#### Provided text ####

The Swine Health Information Center (SHIC) began operation as a 501(c)(3) corporation on July 4, 2015. The mission of SHIC is to protect and enhance the health of the US swine herd by minimizing the impact of emerging disease threats through preparedness, coordinated communications, global disease monitoring, analysis of swine health data, and targeted research investments.
When SHIC was formed July 1, 2015, by a grant of Checkoff funds from the National Pork Board, it was with the understanding it was a five-year project. During 2021, the National Pork Board’s Board of Directors voted to provide $15M to continue to fund SHIC’s work through 2027.
Executive Director Paul Sundberg, DVM, PhD has announced his retirement at the end of 2023. The SHIC Board of Directors selected the current SHIC Associate Director, Megan Niederwerder, DVM, PhD, to replace him as of January 1, 2024. The SHIC Board of Directors also selected Lisa Becton, DVM, MS, as the new Associate Director, effective that date. Most recently, Dr. Becton served as the National Pork Board’s Director of Swine Health.
Each year SHIC begins with a Plan of Work that addresses its mission to focus on emerging disease threats and is drafted with input from pork producers and a wide variety of industry stakeholders. An accompanying projection of the funds needed to complete it is developed. Both are approved for that current year by the SHIC Board of Directors.

#### Record set ####

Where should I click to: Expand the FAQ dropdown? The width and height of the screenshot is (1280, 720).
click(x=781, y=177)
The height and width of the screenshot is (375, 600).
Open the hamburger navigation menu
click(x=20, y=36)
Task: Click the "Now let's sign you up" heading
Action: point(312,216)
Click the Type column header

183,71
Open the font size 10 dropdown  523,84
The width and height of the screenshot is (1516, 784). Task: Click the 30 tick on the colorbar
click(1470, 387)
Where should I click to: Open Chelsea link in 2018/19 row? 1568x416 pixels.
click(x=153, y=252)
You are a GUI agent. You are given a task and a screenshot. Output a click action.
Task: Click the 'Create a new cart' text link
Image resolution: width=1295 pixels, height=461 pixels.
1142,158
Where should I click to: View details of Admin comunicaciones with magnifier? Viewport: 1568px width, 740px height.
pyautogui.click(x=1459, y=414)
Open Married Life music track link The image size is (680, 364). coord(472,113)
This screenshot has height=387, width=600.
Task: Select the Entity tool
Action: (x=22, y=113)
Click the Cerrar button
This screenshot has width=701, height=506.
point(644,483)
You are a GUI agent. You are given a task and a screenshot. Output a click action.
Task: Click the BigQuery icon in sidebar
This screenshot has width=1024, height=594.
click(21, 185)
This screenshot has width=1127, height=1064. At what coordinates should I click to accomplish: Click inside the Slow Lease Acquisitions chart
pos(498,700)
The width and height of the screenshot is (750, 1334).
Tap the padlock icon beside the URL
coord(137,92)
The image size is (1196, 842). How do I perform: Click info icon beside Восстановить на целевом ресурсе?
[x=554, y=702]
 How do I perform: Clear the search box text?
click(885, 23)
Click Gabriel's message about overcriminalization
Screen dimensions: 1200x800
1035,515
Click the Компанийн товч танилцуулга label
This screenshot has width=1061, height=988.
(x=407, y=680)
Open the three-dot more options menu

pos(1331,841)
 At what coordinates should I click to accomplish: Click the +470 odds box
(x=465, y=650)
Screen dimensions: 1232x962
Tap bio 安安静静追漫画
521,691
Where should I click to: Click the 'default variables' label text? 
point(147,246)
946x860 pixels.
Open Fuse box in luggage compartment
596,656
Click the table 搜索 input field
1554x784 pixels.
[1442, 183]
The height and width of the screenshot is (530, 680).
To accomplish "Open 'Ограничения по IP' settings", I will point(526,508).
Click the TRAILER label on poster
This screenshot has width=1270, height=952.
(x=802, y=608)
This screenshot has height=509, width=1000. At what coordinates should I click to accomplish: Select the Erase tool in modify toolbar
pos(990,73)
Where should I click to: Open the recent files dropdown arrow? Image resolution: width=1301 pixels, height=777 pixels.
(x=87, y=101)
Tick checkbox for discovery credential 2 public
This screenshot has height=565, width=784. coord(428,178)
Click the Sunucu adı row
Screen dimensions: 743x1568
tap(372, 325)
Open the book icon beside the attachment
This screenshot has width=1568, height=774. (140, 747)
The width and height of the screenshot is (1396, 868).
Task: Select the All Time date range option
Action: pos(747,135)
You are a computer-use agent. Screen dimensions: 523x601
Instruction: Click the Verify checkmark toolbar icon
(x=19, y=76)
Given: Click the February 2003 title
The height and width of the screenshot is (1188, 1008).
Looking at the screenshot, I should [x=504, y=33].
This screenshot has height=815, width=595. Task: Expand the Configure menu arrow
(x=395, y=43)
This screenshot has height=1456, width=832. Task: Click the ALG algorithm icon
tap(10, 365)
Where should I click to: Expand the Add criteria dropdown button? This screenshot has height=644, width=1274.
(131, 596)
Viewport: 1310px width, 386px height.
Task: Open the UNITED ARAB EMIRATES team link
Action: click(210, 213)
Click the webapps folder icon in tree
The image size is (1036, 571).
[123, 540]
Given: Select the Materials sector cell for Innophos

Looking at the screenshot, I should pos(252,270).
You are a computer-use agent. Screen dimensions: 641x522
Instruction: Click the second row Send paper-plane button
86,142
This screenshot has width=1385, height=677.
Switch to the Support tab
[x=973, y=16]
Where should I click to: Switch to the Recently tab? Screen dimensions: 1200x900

####

- [Work order]: According to the text about the Swine Health Information Center, whom did the SHIC Board of Directors select as Associate Director effective January 1, 2024?

- [Result]: Lisa Becton, DVM, MS